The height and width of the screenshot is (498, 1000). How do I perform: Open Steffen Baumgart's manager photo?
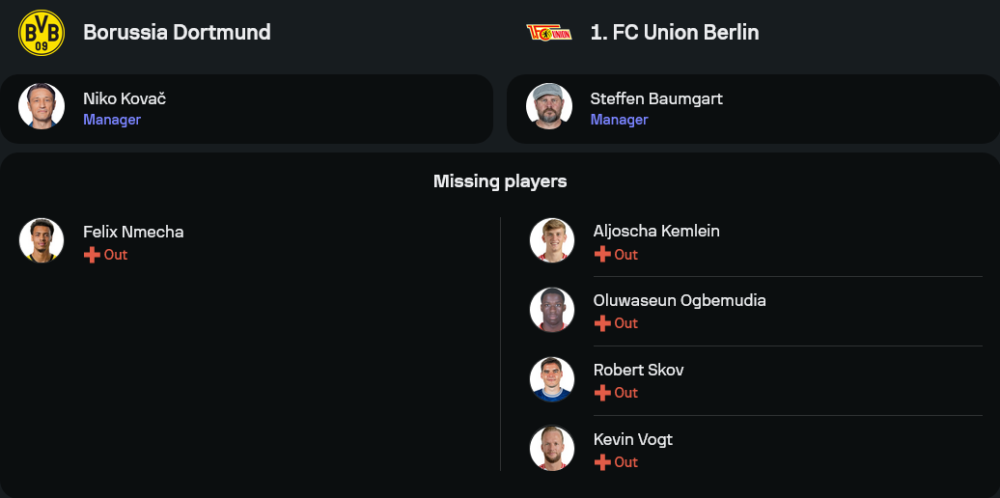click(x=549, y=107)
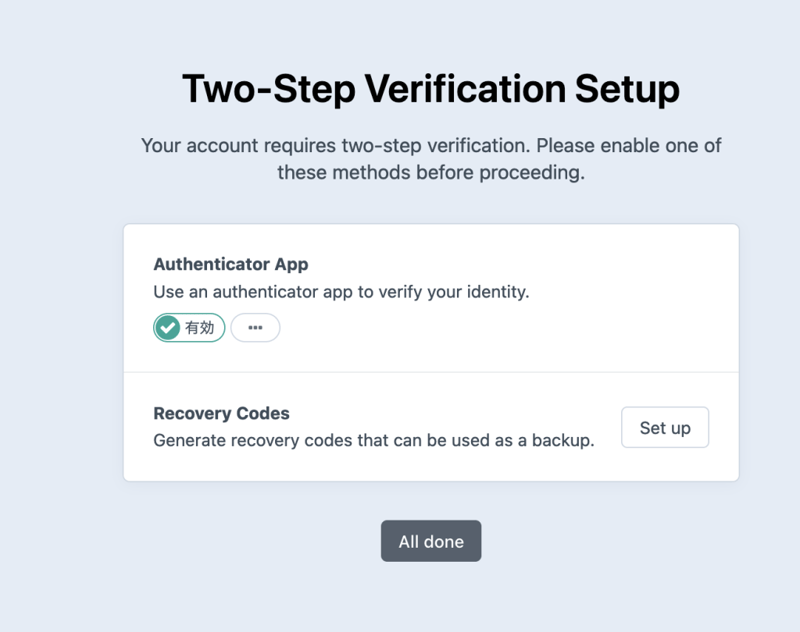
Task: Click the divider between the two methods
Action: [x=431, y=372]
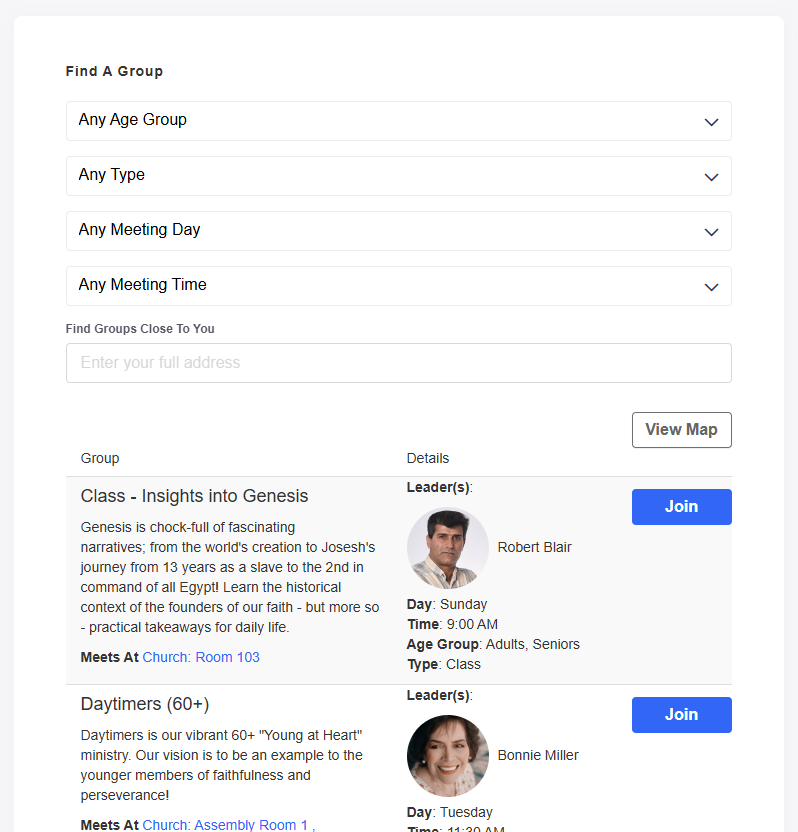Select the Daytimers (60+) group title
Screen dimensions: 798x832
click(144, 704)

• • • •

• _REQUIRED ACTION_: Your reply should be the entries above, repeated exactly and free of pictures.

• _EXERCISE SOLUTION_:
The height and width of the screenshot is (498, 1000). How do I perform: Open Steffen Baumgart's manager photo?
click(x=549, y=107)
Task: Click the divider between the two methods
Action: [x=431, y=372]
Select the Daytimers (60+) group title
Screen dimensions: 798x832
click(144, 704)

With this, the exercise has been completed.